___ Supplied information
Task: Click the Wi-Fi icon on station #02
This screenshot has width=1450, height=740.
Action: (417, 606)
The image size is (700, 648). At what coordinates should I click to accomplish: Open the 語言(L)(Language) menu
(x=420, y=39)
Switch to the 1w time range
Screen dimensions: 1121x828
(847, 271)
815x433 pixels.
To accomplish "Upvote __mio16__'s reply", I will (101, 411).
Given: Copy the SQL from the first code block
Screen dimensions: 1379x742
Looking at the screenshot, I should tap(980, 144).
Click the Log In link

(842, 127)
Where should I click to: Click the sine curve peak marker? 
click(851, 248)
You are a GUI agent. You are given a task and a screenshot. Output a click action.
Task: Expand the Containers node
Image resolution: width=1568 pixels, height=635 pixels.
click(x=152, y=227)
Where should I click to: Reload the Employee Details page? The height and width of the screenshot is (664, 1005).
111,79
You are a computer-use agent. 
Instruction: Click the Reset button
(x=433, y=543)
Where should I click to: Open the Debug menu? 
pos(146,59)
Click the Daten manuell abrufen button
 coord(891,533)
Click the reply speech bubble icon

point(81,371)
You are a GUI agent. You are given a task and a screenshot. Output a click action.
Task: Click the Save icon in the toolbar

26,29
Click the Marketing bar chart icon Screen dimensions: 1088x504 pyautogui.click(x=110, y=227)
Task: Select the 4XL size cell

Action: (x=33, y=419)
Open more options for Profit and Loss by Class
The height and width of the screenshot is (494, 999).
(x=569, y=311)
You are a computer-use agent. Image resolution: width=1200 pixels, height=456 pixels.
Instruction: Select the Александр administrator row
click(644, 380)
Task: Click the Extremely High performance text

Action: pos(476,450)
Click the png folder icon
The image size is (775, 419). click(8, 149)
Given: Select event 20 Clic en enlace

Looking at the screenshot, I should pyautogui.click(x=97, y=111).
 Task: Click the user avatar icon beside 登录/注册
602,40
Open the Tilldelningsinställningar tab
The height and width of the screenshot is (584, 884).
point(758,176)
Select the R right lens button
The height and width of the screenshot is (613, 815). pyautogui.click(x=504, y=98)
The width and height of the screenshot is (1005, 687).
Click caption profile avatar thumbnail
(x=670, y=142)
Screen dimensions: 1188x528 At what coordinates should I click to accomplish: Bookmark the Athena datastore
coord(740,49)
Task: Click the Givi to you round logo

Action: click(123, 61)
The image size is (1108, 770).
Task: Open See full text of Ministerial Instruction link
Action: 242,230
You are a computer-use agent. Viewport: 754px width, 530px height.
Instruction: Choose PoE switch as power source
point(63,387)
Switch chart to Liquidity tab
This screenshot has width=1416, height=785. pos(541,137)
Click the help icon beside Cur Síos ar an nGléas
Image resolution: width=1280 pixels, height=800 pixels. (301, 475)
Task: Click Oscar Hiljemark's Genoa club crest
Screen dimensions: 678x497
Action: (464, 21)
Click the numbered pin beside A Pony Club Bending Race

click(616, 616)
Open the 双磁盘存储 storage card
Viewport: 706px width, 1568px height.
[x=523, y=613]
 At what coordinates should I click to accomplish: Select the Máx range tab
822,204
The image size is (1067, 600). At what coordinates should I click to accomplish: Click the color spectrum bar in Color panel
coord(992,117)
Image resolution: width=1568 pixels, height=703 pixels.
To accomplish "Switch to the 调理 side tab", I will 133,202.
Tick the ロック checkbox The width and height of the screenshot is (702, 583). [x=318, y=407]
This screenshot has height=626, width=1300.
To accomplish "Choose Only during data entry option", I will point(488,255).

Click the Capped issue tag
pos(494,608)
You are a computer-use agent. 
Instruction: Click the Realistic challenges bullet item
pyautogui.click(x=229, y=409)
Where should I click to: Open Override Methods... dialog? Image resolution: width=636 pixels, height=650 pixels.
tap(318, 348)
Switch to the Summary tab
______
* Work instruction: The lines to return are those in the records above that hold the word "will".

* Solution to this exercise:
To accomplish "Upvote __mio16__'s reply", I will (101, 411).
To accomplish "Switch to the 调理 side tab", I will 133,202.
To accomplish "Choose Only during data entry option", I will point(488,255).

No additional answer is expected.